Page MenuHomePhabricator

Special:RunJobs recursively calling Special:RunJobs again (?)
Closed, ResolvedPublic

Description

We had a problem where the WMES wiki was painfully slow. The access log showing thousands of Special%3ARunJobs entries (NOT one per request).

$ grep -c Special%3ARunJobs access.log.2014-06-03
63116
$ grep -c -v Special%3ARunJobs access.log.2014-06-03
472

(that would be 133 RunJobs per request‼)

Changing $wgJobRunRate to 0 from the default of 1 “fixed” the slowness.

From the external appearance, it looks like each Special:RunJobs then called another Special:RunJobs with an infinite recursion until the time limit.

There are 4 jobs with old dates in the queue, but even if they are not completable, they shouldn't have produced so many POSTs.

At the point $wgJobRunRate was disabled, the wiki was running 00f91912c64 (master), but it had been ‘broken’ for weeks.


Version: 1.24rc
Severity: normal

Details

Reference
bz66225

Event Timeline

bzimport raised the priority of this task from to Medium.Nov 22 2014, 3:19 AM
bzimport set Reference to bz66225.
bzimport added a subscriber: Unknown Object (MLST).

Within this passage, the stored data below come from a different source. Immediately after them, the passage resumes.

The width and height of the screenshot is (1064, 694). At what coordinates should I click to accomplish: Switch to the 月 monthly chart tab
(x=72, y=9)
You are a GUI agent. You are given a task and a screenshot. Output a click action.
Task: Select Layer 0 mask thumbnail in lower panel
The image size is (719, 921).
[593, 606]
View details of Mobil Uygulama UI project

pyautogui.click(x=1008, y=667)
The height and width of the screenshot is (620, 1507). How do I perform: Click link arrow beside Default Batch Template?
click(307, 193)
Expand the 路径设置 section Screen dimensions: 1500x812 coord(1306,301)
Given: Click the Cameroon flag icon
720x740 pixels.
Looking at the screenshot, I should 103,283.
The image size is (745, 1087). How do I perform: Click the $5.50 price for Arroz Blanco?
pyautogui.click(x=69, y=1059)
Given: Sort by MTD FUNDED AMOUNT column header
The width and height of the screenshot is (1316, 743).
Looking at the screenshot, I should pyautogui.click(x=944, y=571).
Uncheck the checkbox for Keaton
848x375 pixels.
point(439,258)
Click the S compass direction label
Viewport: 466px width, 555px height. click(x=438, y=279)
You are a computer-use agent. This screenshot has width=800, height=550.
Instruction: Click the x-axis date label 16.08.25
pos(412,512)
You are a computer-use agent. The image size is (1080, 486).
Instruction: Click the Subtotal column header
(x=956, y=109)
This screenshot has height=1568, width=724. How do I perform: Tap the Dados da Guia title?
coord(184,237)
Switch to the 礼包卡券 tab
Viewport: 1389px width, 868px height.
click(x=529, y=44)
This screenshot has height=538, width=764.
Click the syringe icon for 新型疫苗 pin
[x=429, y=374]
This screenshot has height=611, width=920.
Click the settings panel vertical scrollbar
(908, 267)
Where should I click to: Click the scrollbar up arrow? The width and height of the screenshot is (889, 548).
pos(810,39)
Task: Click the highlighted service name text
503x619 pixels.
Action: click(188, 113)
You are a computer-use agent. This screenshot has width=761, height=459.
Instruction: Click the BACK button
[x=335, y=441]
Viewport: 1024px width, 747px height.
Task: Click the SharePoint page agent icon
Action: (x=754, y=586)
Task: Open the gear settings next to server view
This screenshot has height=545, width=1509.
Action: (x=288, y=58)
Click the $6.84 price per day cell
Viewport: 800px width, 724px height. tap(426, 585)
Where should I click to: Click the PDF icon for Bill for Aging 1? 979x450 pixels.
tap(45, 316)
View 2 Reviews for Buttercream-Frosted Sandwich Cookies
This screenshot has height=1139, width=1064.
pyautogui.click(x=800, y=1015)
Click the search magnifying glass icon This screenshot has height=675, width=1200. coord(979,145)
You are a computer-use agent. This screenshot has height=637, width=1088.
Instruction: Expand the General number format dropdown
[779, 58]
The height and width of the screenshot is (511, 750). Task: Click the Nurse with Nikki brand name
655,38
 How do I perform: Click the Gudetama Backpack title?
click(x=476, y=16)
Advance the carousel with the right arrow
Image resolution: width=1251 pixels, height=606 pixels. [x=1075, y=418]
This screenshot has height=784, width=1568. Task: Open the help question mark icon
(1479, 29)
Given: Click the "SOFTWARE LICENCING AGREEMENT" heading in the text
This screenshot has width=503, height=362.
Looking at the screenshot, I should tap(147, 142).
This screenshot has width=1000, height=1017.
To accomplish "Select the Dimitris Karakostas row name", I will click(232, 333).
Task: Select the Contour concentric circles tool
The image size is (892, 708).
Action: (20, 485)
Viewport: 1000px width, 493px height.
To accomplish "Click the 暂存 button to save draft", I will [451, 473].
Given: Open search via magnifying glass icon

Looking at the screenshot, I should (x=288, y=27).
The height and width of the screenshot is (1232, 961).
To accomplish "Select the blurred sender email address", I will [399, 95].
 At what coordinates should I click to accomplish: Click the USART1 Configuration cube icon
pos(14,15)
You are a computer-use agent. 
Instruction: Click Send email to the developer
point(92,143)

Maybe the jobs where really slow and the run rate of 1 kept letting them build up. They could really some sort of bucketing scheme to set a configurable limit on the number of concurrent requests somehow...

Same here with v1.23.0: for every request, the following gets logged into access.log:

::ffff:11.22.33.44 - - [18/Jun/2014:09:58:14 +0200] "POST /mediawiki/index.php?title=Special%3ARunJobs&tasks=jobs&maxjobs=1&sigexpiry=1403078299&signature=6da0cc79966609c2b51937b9175d7728b290ff0a HTTP/1.1" 411 357 "-" "-"

192.168.0.10 www.example.org - [18/Jun/2014:09:58:23 +0200] "GET /wiki/Main_Page HTTP/1.1" 200 18203 "-" "curl/7.37.0"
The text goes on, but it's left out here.